MATERIAL PROVIDED below:

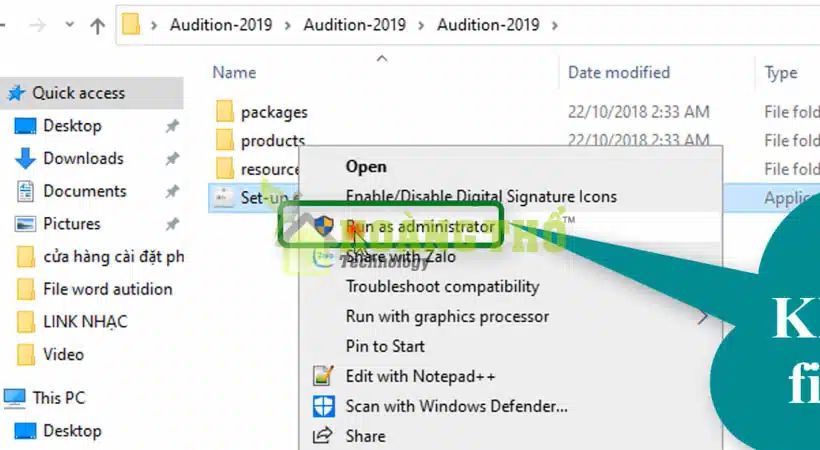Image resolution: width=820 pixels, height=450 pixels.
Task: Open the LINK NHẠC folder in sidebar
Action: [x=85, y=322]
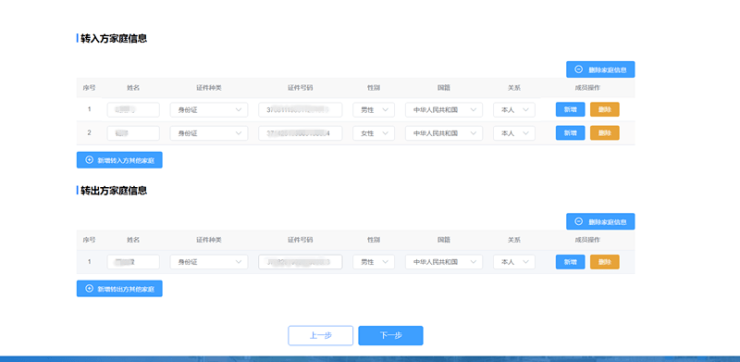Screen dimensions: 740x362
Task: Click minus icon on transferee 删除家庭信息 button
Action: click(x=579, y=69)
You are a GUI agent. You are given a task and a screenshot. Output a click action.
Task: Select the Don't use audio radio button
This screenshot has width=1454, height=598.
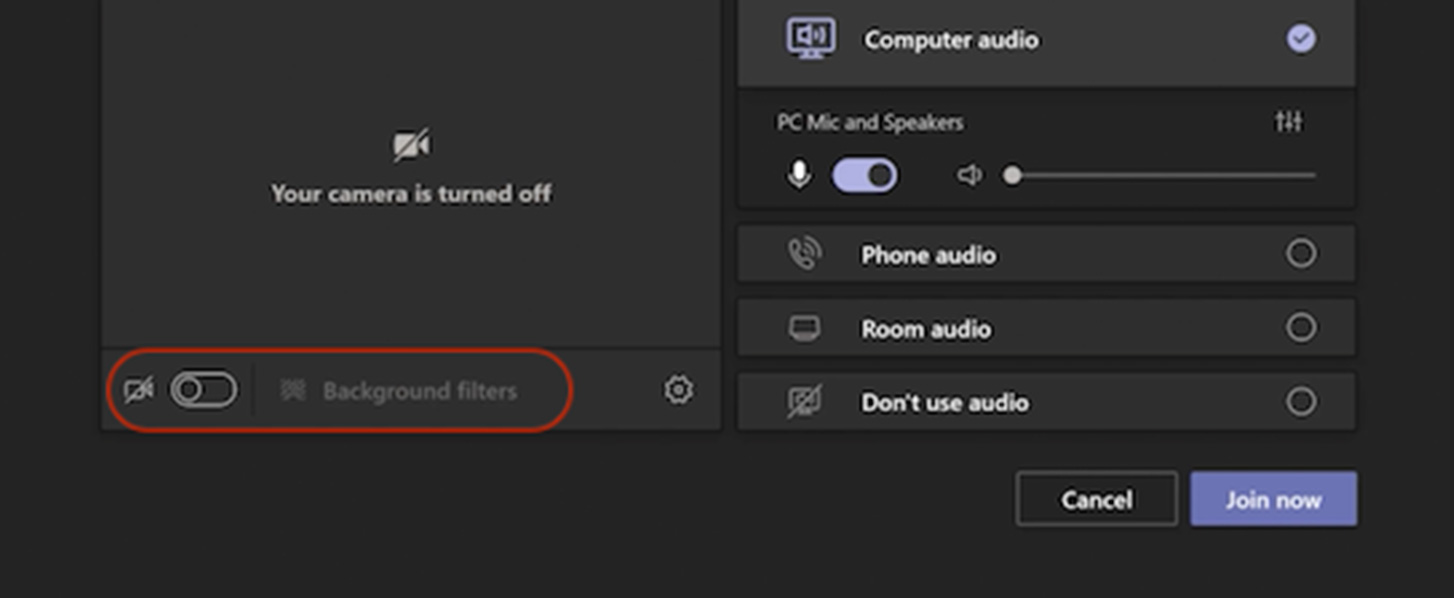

End of MATERIAL PROVIDED.

PROBLEM STATEMENT
Starting at the line that contains "You are a GUI", output every line through the end of the data, both ends included, and nothing else; pictures stay out.

EXERCISE RESULT
You are a GUI agent. You are given a task and a screenshot. Output a click action.
Task: Select the Don't use audio radio button
This screenshot has width=1454, height=598.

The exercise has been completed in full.